The Four Core Archetypes – Everybody’s Got ‘Em
There are four archetypal patterns that are common to everyone. Caroline Myss refers to them as the Survival Archetypes because they are so often engaged when we feel threatened or fearful. These archetypes influence how we respond to challenge, how we make choices especially when we are afraid of something or someone. We don’t go a day without one or all of these archetypal patterns at play in our lives which is one of the many reasons why it’s so important to understand them and their primary purpose.
It’s long been my belief that if you only examine a few archetypes in your life, these four will be the most helpful.

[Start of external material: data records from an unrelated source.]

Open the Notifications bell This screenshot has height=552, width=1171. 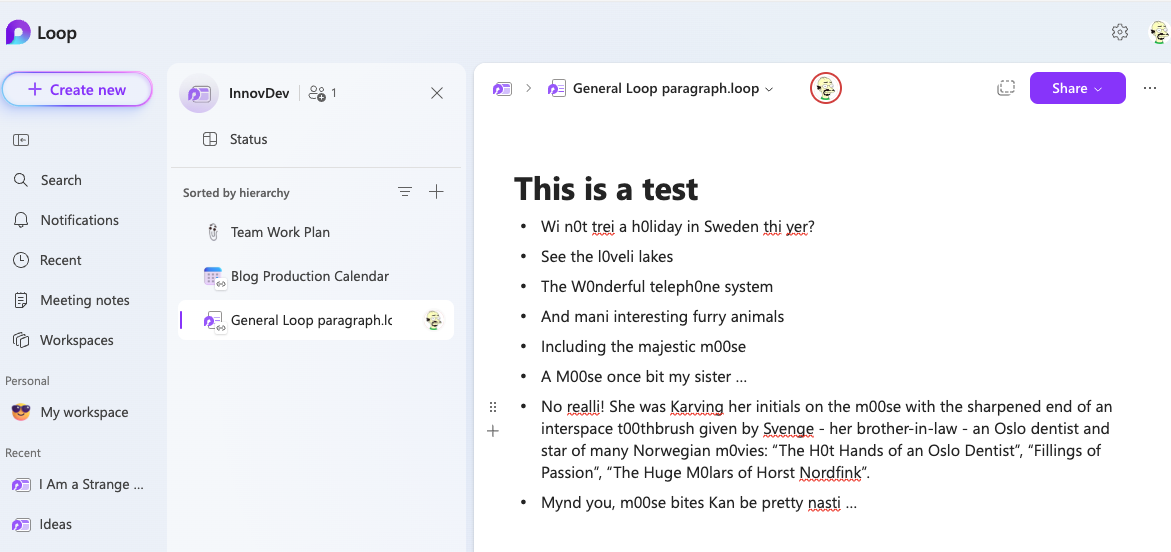(x=78, y=220)
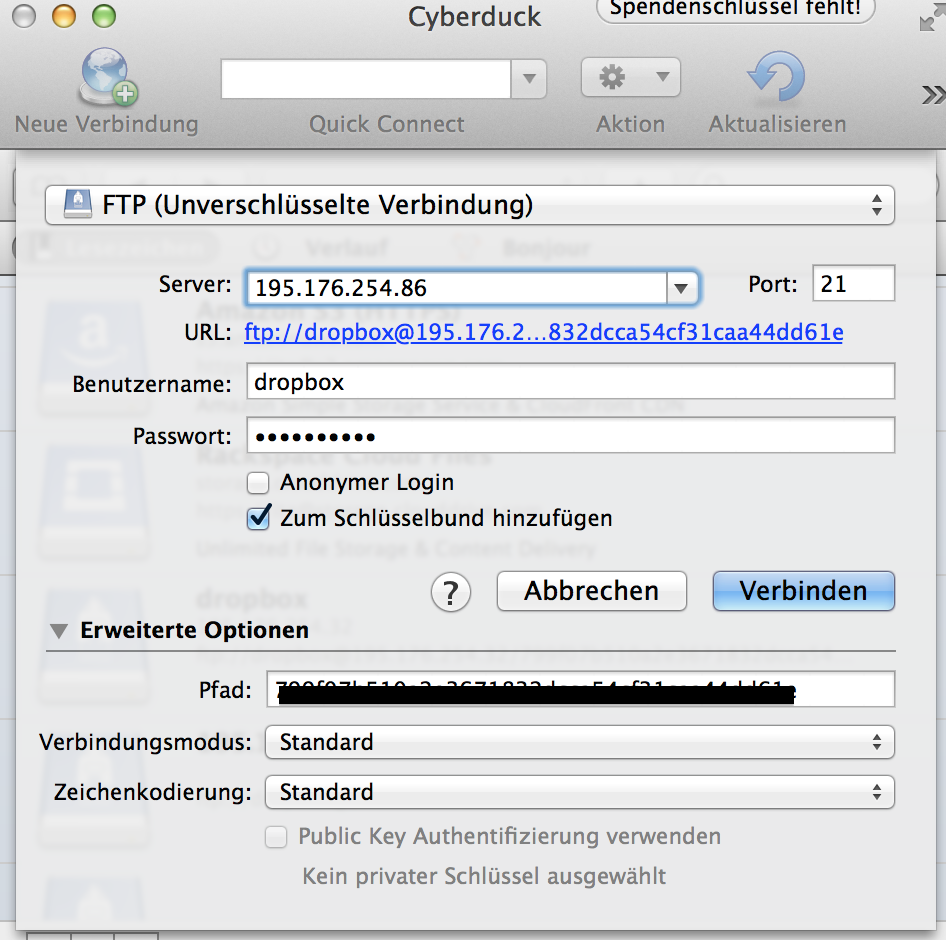
Task: Open the Verbindungsmodus dropdown
Action: pos(579,742)
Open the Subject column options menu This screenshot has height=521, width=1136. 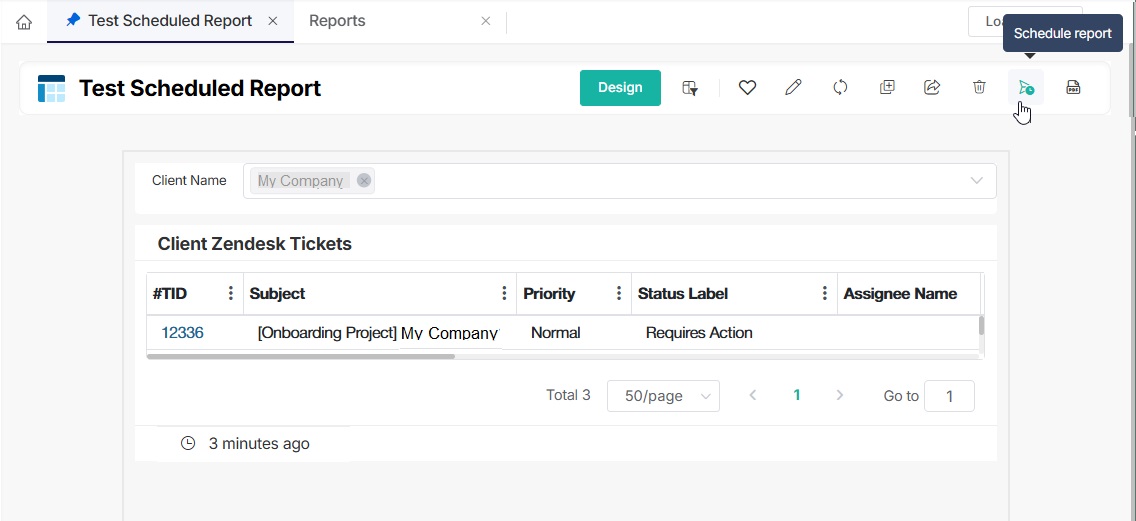[504, 294]

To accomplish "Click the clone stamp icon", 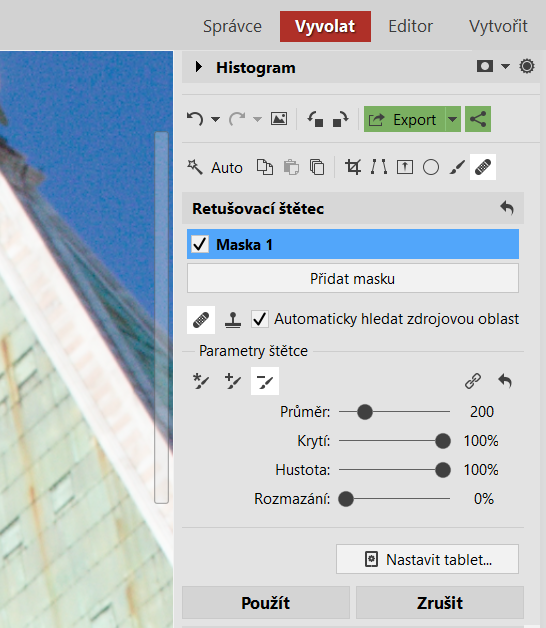I will point(233,320).
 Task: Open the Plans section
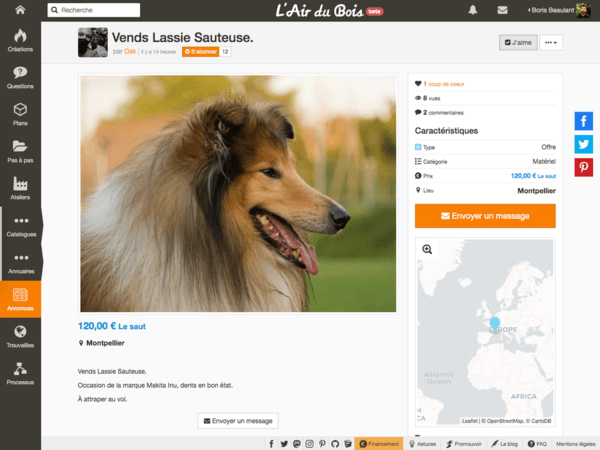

In Myss’s book Sacred Contracts she refers to the four as The Child, The Victim, The Saboteur and The Prostitute and you will see these archetypes referred to in many articles throughout the site. Below I’ve translated these four into The Head (Saboteur) , The Heart (Prostitute) , The Body (Victim) and The Soul (The Child) and mapped them to elements as well as additional archetypal characters that come into play. Popular characters from films have been added to further illustrate how these archetypes play out in life as well as art.
Integration – Embodiment
Responsibility, Innocence, Authority
Child / Adult / Sovereign
The most easily recognizable archetype is the Child. We all had a childhood and experience of being young and all the joys and difficulties that entails. Of the 4 core archetypes the Child has many distinct versions. More details on the many types of Child archetypes are here. The essence of this archetype is a trajectory of growth and how we navigate a life that has both opportunities and challenges. Eight or Eighty we are all still capable of playing wild and free, throwing tantrums, hiding from grown-ups (authority), believing that anything can happen or just being silly for the sake of doing so. It’s a guide to moving from dependency to interdependency with others, being responsible for yourself and working with the consequences of our choices in life. The Child is the guardian of innocence but also self-awareness and self-compassion. Carrie from Sex in the City is a prime example of the Child archetype in a grown-up world. She can see the world as bright and hopeful while openly examining her own choices and foibles. Like Carrie, Harry Potter navigates learning who he is and what he is capable of during the joys and dangers of his story. Both characters struggle with responsibility, self doubt and what it’s like to grow through it all. The path of Dorothy in the Wizard of Oz is covered in more detail here.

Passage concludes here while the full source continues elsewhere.